Confuoco a Rapallo: “Convochiamo gli stati generali”

Rapallo. Si è tenuta questa mattina la cerimonia augurale del Confuoco, a Rapallo. Ecco la cronaca che giunge dall’ufficio stampa del Comune:

“A ripercorrere la storia del rito – nato a Genova intorno al XIV secolo – è Eugenio Brasey, presidente dell’associazione culturale “Caroggio Drito”, in apertura alla cerimonia che si è tenuta, come di consueto, nel teatro auditorium delle Clarisse. A interpretare il ruolo dell’ “Abate del Popolo” (nel rito, colui che presenta le istanze all’autorità politica per conto dei cittadini) è Gianfranco Mattei, membro dell’associazione Caroggio Drito.
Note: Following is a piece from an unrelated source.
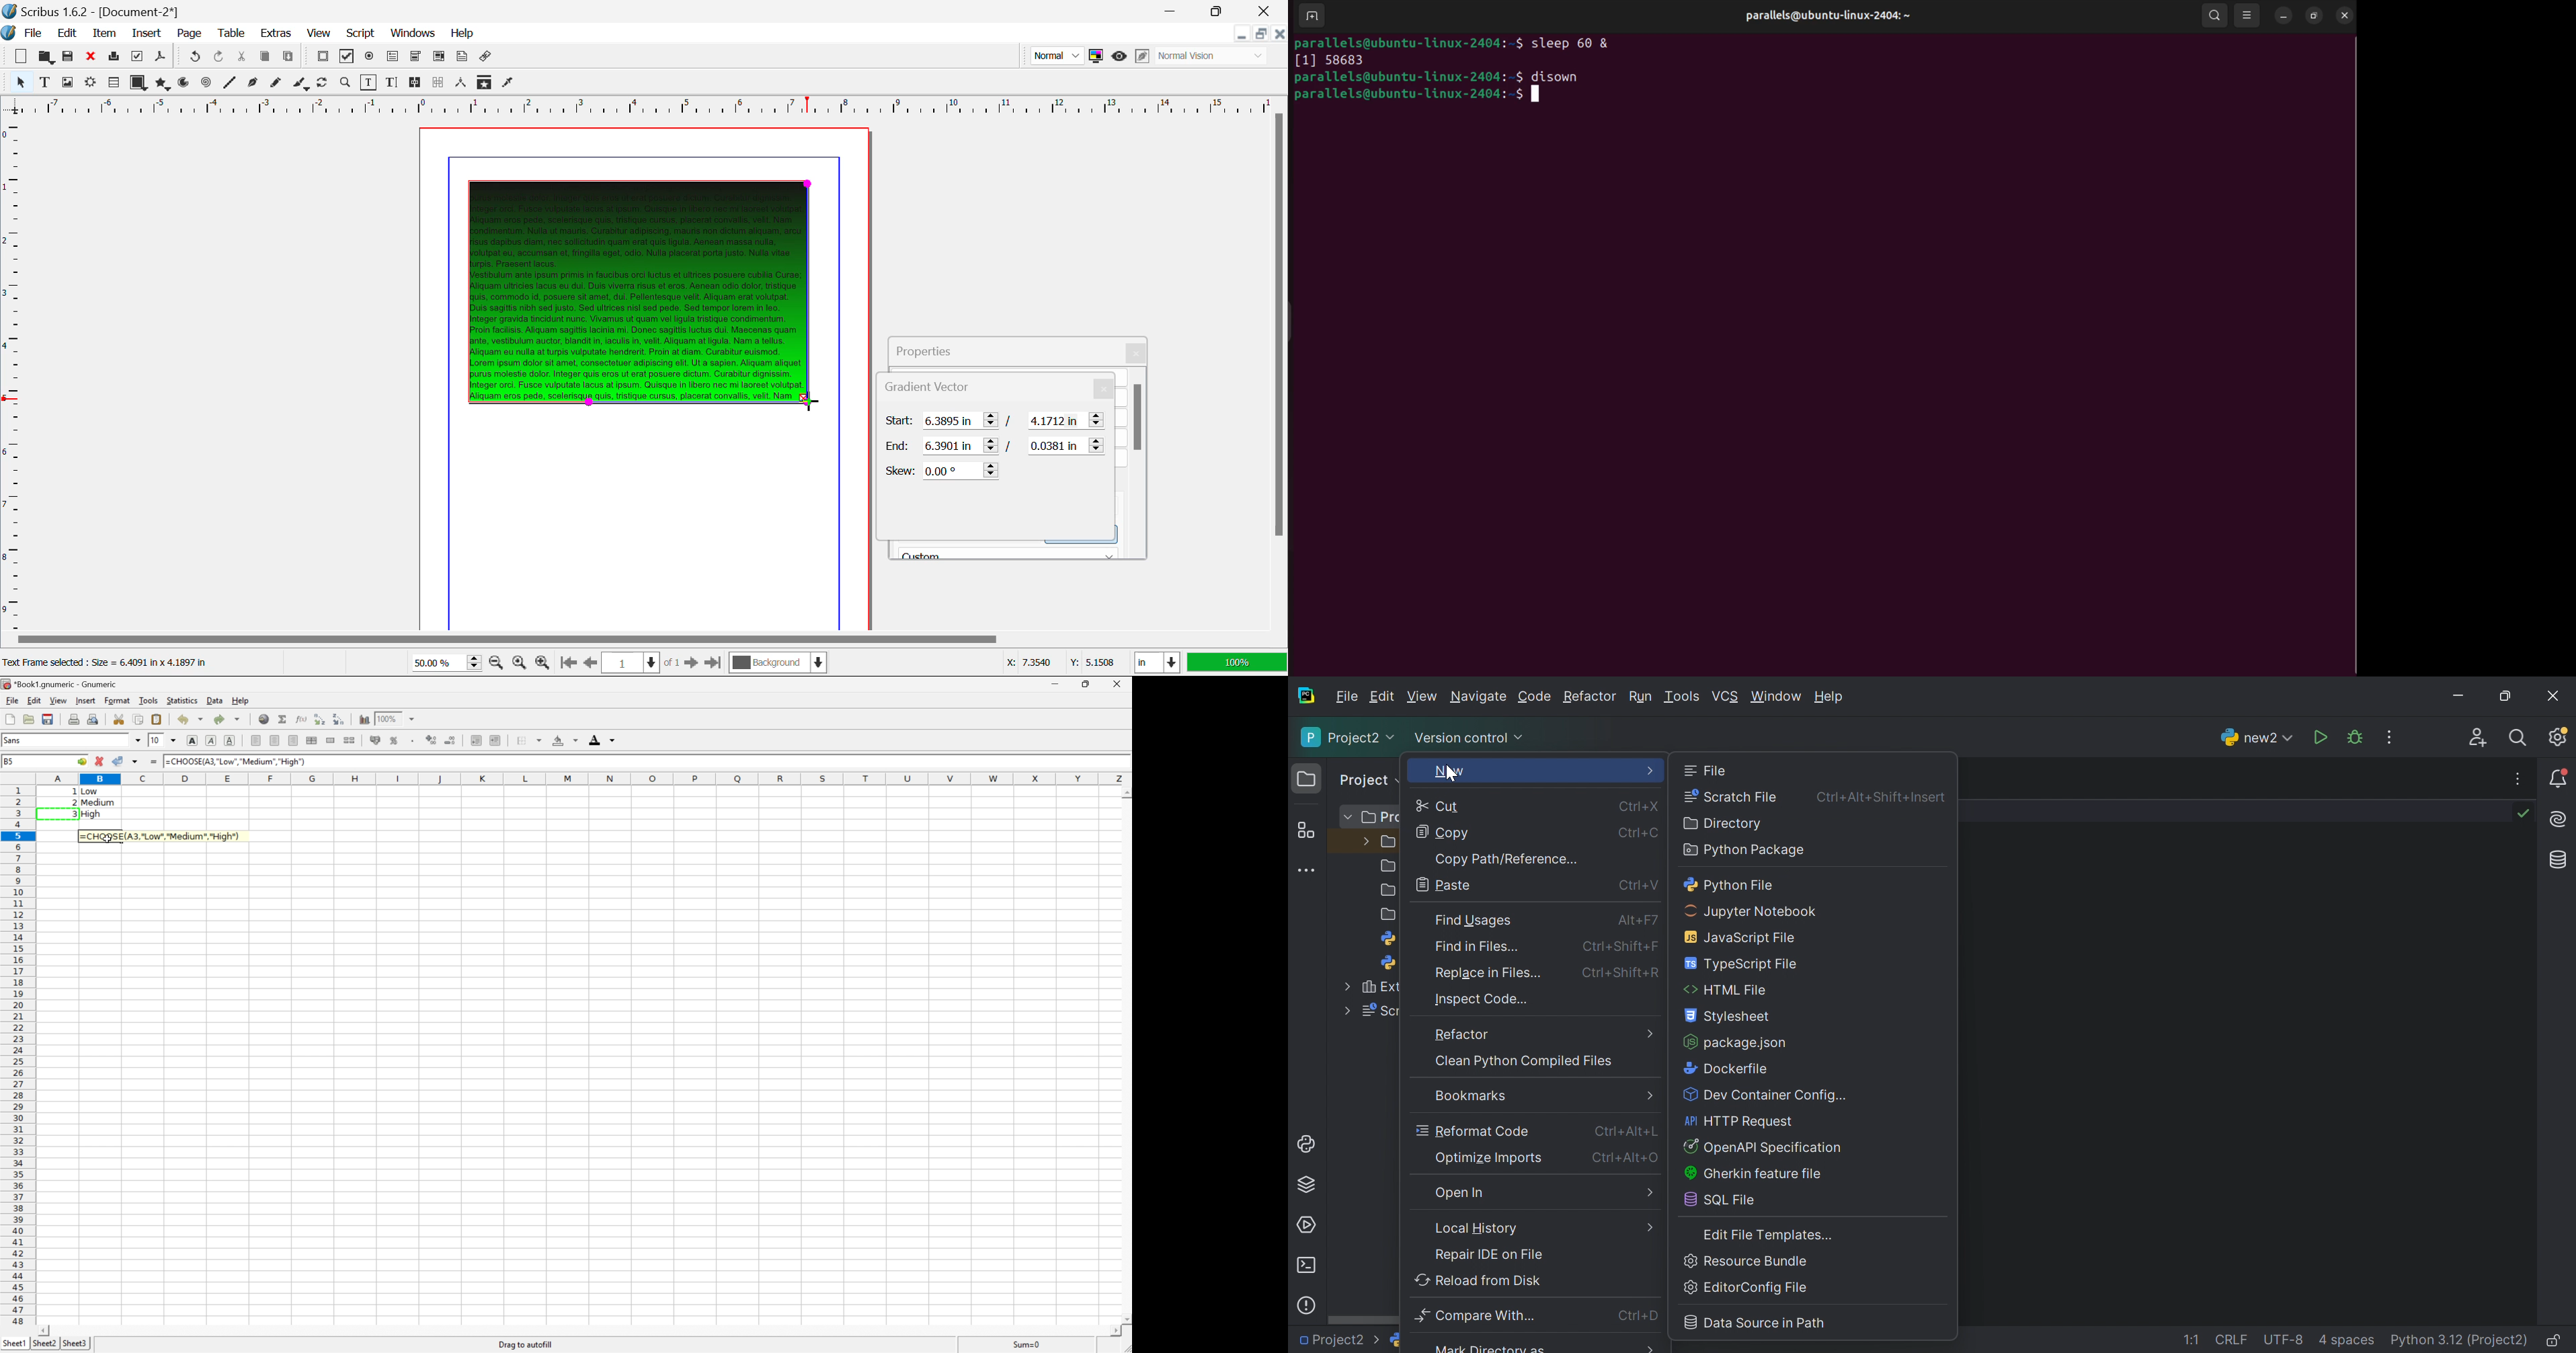 The width and height of the screenshot is (2576, 1372). What do you see at coordinates (1213, 56) in the screenshot?
I see `Display Visual Appearance` at bounding box center [1213, 56].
L’intervento ha preso il via con i ringraziamenti all’amministrazione comunale e a tutti coloro che hanno lavorato per la pronta ripresa della città dopo la mareggiata dell’ottobre 2018 e con un plauso per le opere di riqualificazione concluse, come piazza Molfino e i giardini “delle Rane”. Tra le richieste, la principale si focalizza sul miglioramento della viabilità cittadina.

Il sindaco Carlo Bagnasco, dal canto suo, ha posto l’accento sul lavoro di squadra che ha portato all’immediata ripartenza della città «dopo lo tsunami tecnico e amministrativo che si è abbattuto su Rapallo non solo durante la mareggiata, ma anche successivamente – ha sottolineato il primo cittadino – Per quanto riguarda gli interventi che la città ancora attende, sono ben consapevole di quelle che siano le mancanze. Purtroppo, spesso è difficile far capire che non si tratta di carenza di impegno o di volontà politica, ma di tempi e vincoli burocratici che bisogna rispettare. Rapallo diventerà meravigliosa, ma servono opere importanti e i lavori pubblici, ahimè, sono lunghi da realizzare. L’allargamento dei sottopassi, per esempio: tutti lo vorrebbero, noi compresi, ma si tratterebbe di avere ripercussioni sulla viabilità per almeno un anno di durata dei lavori. Chiedo: siamo tutti disposti ad accettarlo?». Da qui, il passaggio sulla convocazione degli “stati generali”, ossia categorie commerciali, associazioni, realtà del territorio con l’inizio del nuovo anno. «L’amministrazione comunale ha la forza e l’intenzione di fare le opere – chiude Bagnasco – ma vogliamo capire se la città sia della stessa idea, perché le decisioni si prendono assieme»”.

Dialogo e comunità: due concetti su cui ha posto l’accento anche il parroco don Stefano Curotto. «Viviamo un periodo di stress, spesso ci si sfoga sui social network, che sono diventati una specie di far west – osserva – Bisognerebbe invece tornare a parlare insieme, a confrontarsi».

 La manifestazione – intervallata dalle esibizioni musicali del Gilda Musicorum e dall’intermezzo dei maestri Alessandro Magnasco (pianoforte) e Andrea Cardinale (violino) – è poi proseguita con la consegna dell’ulivo e dell’alloro da parte del Sestiere Seglio, che ha effettuato la sparata del Panegirico nelle precedenti feste patronali in onore di Nostra Signora di Montallegro, al Sestiere Borzoli, che lo effettuerà il 2 luglio 2020.

Infine, a precedere l’abbruciamento del Confuoco, la consegna del premio “Ama la tua Città” da parte del Lions Club Rapallo e destinato alle migliori opere di valorizzazione architettonica del territorio eseguite nel 2019. Il 7^ Memorial “Rinaldo Turpini” è andato al violinista Andrea Cardinale che, con la sua musica, porta il nome di Rapallo in tutto il mondo”.